== The problem ==
Reproduce each line of the following data verbatim.

== Entries provided ==
====
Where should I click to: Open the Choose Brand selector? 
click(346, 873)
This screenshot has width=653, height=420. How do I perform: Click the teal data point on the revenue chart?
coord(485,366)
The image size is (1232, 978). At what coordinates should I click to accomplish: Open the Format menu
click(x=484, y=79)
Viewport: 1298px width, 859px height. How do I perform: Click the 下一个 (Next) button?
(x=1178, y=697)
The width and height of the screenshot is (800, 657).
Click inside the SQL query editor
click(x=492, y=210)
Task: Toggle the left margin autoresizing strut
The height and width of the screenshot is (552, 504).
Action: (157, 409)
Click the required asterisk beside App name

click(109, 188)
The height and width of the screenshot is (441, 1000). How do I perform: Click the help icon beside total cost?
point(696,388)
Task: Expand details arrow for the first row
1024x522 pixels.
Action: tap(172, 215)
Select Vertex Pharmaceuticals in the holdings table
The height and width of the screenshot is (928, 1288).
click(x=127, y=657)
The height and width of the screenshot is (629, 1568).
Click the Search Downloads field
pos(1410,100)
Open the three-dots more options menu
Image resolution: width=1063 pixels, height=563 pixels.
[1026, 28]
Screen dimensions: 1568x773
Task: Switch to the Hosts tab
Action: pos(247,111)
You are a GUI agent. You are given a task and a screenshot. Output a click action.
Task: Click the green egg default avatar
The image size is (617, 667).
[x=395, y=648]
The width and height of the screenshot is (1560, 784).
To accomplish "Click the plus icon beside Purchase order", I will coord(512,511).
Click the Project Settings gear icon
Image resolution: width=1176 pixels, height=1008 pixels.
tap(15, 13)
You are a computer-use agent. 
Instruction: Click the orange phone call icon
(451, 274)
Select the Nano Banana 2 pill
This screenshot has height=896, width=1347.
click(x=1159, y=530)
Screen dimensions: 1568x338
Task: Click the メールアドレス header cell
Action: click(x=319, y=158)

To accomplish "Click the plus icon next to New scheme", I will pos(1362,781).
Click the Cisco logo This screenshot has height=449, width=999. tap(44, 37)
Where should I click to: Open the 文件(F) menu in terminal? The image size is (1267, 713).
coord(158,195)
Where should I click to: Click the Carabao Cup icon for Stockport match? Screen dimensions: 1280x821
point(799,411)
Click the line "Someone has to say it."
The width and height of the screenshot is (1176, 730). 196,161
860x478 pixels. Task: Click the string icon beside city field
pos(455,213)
====
== Solution for this task ==
Where should I click to: Open the Choose Brand selector? 
click(346, 873)
This screenshot has width=653, height=420. How do I perform: Click the teal data point on the revenue chart?
coord(485,366)
The image size is (1232, 978). At what coordinates should I click to accomplish: Open the Format menu
click(x=484, y=79)
Viewport: 1298px width, 859px height. How do I perform: Click the 下一个 (Next) button?
(x=1178, y=697)
The width and height of the screenshot is (800, 657).
Click inside the SQL query editor
click(x=492, y=210)
Task: Toggle the left margin autoresizing strut
The height and width of the screenshot is (552, 504).
Action: (157, 409)
Click the required asterisk beside App name

click(109, 188)
The height and width of the screenshot is (441, 1000). How do I perform: Click the help icon beside total cost?
point(696,388)
Task: Expand details arrow for the first row
1024x522 pixels.
Action: tap(172, 215)
Select Vertex Pharmaceuticals in the holdings table
The height and width of the screenshot is (928, 1288).
click(x=127, y=657)
The height and width of the screenshot is (629, 1568).
Click the Search Downloads field
pos(1410,100)
Open the three-dots more options menu
Image resolution: width=1063 pixels, height=563 pixels.
[1026, 28]
Screen dimensions: 1568x773
Task: Switch to the Hosts tab
Action: pos(247,111)
You are a GUI agent. You are given a task and a screenshot. Output a click action.
Task: Click the green egg default avatar
The image size is (617, 667).
[x=395, y=648]
The width and height of the screenshot is (1560, 784).
To accomplish "Click the plus icon beside Purchase order", I will coord(512,511).
Click the Project Settings gear icon
Image resolution: width=1176 pixels, height=1008 pixels.
tap(15, 13)
You are a computer-use agent. 
Instruction: Click the orange phone call icon
(451, 274)
Select the Nano Banana 2 pill
This screenshot has height=896, width=1347.
click(x=1159, y=530)
Screen dimensions: 1568x338
Task: Click the メールアドレス header cell
Action: click(x=319, y=158)

To accomplish "Click the plus icon next to New scheme", I will pos(1362,781).
Click the Cisco logo This screenshot has height=449, width=999. tap(44, 37)
Where should I click to: Open the 文件(F) menu in terminal? The image size is (1267, 713).
coord(158,195)
Where should I click to: Click the Carabao Cup icon for Stockport match? Screen dimensions: 1280x821
point(799,411)
Click the line "Someone has to say it."
The width and height of the screenshot is (1176, 730). 196,161
860x478 pixels. Task: Click the string icon beside city field
pos(455,213)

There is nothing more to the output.